# Heavy lift derricks



## J Gunnig (Sep 23, 2008)

I and building model of VERDAGUER 1958 built reefer. It had 10 winches to go with 10 cargo derricks. It also has one 30 ton a heavy lift derrick. Drawing and Lloyds register show no extra winches for topping derrick or lifting cargo. Anyone know how they would have rigged for lifting. Photos show derrick rigged with topping lift and lifting blocks all be it covered in canvas to protect it from the weather. Also what deck support is given to the old style heavy lift derrick? Does it sit on a central ball like a push rod on a diesel engine?
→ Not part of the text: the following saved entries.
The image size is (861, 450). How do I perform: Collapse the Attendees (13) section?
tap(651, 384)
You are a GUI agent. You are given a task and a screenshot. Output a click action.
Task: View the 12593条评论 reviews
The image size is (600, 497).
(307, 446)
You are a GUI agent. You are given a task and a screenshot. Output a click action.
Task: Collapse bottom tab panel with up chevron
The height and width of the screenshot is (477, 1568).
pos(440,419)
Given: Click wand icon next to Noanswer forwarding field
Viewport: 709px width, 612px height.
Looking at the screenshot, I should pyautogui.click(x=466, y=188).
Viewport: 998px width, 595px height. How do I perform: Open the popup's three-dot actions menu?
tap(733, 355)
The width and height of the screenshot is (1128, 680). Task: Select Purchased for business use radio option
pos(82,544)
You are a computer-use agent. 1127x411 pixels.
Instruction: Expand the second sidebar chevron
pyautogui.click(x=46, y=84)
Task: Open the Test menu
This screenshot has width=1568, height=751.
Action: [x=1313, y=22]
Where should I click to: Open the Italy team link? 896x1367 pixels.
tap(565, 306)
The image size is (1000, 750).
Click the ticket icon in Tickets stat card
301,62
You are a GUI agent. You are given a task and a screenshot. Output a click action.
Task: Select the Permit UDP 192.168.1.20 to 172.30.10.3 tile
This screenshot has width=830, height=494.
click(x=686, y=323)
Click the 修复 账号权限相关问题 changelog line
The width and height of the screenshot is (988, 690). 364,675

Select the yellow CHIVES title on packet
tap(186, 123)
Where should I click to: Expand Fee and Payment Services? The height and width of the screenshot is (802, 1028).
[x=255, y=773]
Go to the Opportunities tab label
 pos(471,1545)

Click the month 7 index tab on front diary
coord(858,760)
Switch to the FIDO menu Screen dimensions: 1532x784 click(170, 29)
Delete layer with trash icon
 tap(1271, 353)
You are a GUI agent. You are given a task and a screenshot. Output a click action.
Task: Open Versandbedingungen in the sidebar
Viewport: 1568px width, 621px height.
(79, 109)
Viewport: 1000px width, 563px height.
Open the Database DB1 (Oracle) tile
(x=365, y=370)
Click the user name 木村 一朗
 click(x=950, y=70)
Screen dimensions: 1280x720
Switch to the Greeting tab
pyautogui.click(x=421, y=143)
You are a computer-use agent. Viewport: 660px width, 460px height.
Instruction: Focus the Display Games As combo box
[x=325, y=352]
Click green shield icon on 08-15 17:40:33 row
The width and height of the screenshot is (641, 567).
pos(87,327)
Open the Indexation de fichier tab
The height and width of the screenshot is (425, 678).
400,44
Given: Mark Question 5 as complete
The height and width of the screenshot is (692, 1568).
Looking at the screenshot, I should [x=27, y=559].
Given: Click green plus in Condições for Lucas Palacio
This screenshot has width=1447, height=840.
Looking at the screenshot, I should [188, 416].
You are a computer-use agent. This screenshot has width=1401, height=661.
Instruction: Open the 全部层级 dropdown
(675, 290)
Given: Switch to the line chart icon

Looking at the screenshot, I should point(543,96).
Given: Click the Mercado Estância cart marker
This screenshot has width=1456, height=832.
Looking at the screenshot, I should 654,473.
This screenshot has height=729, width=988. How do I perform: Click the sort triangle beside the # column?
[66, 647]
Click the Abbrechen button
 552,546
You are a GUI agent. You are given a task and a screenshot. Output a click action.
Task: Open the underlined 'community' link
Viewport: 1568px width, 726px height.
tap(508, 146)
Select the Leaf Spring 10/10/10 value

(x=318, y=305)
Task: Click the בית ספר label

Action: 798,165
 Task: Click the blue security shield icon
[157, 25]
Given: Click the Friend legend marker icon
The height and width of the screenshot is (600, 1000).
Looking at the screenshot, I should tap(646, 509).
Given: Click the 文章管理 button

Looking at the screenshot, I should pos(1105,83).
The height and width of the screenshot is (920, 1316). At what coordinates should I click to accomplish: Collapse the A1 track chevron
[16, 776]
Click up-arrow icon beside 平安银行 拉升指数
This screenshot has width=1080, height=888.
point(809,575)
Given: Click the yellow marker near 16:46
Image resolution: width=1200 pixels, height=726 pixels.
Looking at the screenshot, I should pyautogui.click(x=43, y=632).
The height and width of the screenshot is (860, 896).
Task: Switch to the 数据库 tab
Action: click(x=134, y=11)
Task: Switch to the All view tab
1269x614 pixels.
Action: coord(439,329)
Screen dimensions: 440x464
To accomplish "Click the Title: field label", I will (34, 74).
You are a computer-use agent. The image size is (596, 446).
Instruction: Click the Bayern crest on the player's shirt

I want to get ship as authentic as I can.
John G


----------



## Neil McInnes (Jun 24, 2005)

The purchase and topping lift would be normally run onto the winches under the heel of the Jumbo, and the steam guys run to the after winches at the same hatch through snatch blocks. for heavier jumbos a second set of steam guys may be run to another set of winches at a hatch that was not working cargo, so not to disrupt cargo operations.


----------



## John Dryden (Sep 26, 2009)

It was the same old winches with a different purchase and same wire but bigger blocks..slow but safe as I remember J.


----------



## A.D.FROST (Sep 1, 2008)

The derrick heal hinge sits on a thrust pad/plate (similar to what takes the weight of the rudder post)


----------



## J Gunnig (Sep 23, 2008)

Thank you all for for information 
J G


----------